2) Choose a target which will double the size of your market capitalisation in one go.
3) Hire the same advisers that had been advising your target’s parent company on a potential flotation.
4) Give those advisers less than a week in which to put together any deal of significant size and complexity.
5) Choose one large market, such as Asia, then bet the entire company on that strategy.
NH
there’s 12 points in all
BE
I doubt she’ll be on Credit Suisse’s Christmas card list this year.
NH
(11) Agree to pay the parent’s target company a multi-million dollar break-fee, but don’t insist on having one to protect yourself against a counter-bidder.

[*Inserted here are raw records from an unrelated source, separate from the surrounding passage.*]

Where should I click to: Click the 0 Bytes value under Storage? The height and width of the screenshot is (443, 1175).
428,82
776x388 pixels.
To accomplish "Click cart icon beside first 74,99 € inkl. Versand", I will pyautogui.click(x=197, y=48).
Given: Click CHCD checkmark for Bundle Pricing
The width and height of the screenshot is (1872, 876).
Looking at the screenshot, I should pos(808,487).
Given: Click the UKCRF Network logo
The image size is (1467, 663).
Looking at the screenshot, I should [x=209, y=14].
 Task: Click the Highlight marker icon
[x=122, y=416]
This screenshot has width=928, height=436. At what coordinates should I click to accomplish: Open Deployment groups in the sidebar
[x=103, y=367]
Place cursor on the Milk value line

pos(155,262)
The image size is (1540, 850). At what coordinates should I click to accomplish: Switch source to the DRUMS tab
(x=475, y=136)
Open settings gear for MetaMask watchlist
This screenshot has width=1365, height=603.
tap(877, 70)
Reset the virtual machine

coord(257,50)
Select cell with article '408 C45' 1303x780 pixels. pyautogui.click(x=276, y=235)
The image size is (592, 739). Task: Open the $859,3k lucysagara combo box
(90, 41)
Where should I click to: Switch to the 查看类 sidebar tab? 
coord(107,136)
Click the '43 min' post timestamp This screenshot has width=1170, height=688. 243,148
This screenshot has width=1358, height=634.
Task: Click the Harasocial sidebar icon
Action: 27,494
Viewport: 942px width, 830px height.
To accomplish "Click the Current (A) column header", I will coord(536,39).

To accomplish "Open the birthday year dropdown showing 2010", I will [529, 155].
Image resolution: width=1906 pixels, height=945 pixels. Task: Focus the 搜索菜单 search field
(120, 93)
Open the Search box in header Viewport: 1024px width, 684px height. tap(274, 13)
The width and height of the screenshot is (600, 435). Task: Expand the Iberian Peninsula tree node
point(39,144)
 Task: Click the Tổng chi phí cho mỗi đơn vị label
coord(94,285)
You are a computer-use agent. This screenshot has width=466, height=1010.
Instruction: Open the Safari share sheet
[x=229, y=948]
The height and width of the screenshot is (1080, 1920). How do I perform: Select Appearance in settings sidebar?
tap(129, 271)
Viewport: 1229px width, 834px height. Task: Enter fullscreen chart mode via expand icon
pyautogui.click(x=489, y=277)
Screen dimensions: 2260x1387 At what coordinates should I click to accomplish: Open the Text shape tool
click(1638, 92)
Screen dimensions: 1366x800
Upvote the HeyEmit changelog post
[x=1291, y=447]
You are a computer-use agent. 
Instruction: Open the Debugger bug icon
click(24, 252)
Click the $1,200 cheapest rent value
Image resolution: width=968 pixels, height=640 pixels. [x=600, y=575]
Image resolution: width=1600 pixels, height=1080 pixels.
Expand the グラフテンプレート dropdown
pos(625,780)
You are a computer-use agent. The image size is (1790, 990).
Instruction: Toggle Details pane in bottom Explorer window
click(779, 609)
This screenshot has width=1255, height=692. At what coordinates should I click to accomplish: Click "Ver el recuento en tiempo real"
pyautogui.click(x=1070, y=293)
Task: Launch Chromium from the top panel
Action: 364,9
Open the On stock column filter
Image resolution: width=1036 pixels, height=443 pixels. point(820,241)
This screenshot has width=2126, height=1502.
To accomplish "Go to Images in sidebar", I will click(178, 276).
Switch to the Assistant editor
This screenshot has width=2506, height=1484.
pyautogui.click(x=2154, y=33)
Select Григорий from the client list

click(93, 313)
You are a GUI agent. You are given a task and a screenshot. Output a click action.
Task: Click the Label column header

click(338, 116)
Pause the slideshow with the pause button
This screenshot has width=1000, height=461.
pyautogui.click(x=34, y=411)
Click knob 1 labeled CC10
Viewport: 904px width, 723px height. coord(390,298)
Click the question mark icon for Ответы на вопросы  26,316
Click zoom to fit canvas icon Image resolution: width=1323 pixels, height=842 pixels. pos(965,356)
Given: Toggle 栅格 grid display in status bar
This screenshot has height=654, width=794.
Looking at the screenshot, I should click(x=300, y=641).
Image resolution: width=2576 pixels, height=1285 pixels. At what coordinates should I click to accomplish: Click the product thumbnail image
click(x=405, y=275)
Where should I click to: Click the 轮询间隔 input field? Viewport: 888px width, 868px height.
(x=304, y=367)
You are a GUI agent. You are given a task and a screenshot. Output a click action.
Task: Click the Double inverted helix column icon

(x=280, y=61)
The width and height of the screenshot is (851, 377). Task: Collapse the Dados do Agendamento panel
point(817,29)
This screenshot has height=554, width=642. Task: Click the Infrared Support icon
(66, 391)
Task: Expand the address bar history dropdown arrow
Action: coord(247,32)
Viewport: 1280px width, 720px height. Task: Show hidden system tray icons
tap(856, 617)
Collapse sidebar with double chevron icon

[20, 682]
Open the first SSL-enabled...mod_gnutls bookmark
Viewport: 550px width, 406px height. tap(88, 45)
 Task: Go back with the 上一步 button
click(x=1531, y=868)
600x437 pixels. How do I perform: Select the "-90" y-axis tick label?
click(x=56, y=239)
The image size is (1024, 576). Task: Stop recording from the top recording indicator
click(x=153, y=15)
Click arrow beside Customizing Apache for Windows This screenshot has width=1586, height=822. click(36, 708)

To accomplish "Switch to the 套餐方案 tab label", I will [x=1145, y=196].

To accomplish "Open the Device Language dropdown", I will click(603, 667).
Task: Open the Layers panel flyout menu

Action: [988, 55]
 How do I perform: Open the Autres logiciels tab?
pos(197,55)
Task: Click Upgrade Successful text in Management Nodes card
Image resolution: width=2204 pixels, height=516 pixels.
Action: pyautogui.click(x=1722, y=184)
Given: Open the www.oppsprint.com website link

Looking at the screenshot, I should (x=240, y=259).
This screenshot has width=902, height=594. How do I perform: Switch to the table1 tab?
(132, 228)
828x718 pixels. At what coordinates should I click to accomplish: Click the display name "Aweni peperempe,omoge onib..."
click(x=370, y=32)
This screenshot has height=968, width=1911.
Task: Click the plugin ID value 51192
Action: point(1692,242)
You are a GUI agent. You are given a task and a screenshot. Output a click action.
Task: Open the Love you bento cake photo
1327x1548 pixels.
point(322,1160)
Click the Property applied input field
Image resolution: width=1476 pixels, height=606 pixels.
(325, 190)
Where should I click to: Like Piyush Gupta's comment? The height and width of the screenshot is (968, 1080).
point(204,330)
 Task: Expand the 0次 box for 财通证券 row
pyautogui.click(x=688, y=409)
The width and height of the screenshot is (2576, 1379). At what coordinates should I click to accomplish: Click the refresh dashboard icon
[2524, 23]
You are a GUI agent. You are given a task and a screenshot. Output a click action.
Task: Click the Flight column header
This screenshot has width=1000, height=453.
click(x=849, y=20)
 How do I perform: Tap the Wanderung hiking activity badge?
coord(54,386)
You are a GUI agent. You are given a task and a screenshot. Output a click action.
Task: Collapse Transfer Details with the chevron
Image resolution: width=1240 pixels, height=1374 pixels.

12) Find a reputable clairvoyant and consult them every day until the deal closes
Forth Ports PLC (FPT:LSE): Last: 1,390, up 273 (+24.44%), High: 1,402, Low: 1,353, Volume: 402.16k
NH
it has rejected two offers from a consortium
BE
Peel Ports, RREEF and Arcus
NH
led by the bloke who owns most of the North West
BE
Peel Holdings chairman
BE
And the reason they knocked back the two offers seems to be ….
BE
That they paid £20 a share a few years ago
NH
of course valuing Forth Ports
NH
is going to be something of an art
NH
because no one really knows what the property in Leith is worth
NH
various price targets being thrown around this morning
BE
Indeed. It’s an odd see-saw play between Edinburgh real estate and the Baltic Dry index.
BE
Kicking off with UBS, which is quite a manilla look at the deal.
BE
Bid proposal made and rejected
Post market close on Friday a consortium of Peel Ports, RREEF and Arcus (owners
of 27% of FPT) confirmed it had made a proposal to buy FPT for 1,340p per share
(increased from an initial 1,285p). Also on Friday FPT’s Board released a
statement that it had rejected the offer as falling “far short of the value of Forth
Ports”. Both sides have stated an intention to meet post the preliminary results
announced (on 22nd March) in the context of the consortium’s position as a major
shareholder.
NH
(NJS – exactly, I have no idea)
BE
Publication of the offer appears to have been an attempt to force the issue
The publication of the proposal appears to be an attempt by the consortium to force
further discussions with the company and to alert other shareholders that an offer
has been made. We believe it is likely that further discussions will be held,
although clearly the parties appear some way off any agreement on price.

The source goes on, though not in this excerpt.